Merryweather-Arges: There is a significant buzz around the idea of “hear my story.” Patients want their experiences understood. However, physicians are under enormous pressure—they are pressed for time, jumping from one patient to the next, and listening to the patient becomes challenging, even though it is essential.

Physicians often do not fully hear what the patient is trying to communicate, which is a big part of the challenge. There is a movement in healthcare called “What Matters Most” for older adults. It centers around asking: What matters most to you right now? What can you control, and what can you not?

This personalized care approach is crucial, so AI can only play a limited role. Physicians sometimes miss subtle but critical aspects of a patient’s story. Studies suggest that patients are not fully heard about 10% of the time. So, I would not frame this as an “us versus them” situation between patients and physicians. Instead, we need collaborative relationships.

There is a tool called Teach-Back. It is primarily used when a physician or pharmacist prescribes medication. They explain the drug, its purpose, dosage, and timing and then ask the patient to repeat that information to ensure understanding.
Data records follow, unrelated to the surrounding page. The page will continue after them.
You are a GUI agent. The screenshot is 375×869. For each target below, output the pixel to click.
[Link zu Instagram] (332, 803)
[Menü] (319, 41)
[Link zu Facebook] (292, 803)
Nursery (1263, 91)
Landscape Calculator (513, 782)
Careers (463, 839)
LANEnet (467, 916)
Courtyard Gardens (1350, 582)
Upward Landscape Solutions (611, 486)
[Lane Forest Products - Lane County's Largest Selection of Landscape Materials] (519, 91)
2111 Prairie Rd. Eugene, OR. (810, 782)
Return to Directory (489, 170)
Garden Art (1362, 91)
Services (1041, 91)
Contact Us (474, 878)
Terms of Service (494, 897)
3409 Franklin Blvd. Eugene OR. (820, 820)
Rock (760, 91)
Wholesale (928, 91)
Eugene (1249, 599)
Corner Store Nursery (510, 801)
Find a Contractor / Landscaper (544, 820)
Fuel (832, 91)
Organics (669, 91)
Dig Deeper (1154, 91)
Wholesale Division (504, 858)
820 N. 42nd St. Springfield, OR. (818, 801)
However, I believe in bidirectional Teach-Back. That means the patient shares their symptoms, goals, and what they think they can achieve. The physician then repeats that back and builds a care plan accordingly. In other words, both parties need to be heard. The healthcare system is under much strain right now, and better communication is part of the solution, not blame.

I spoke with the second-in-command of Ireland’s national health service—she is just below the Minister of Health. What struck me was that in Ireland, the highest-paid physicians are geriatricians.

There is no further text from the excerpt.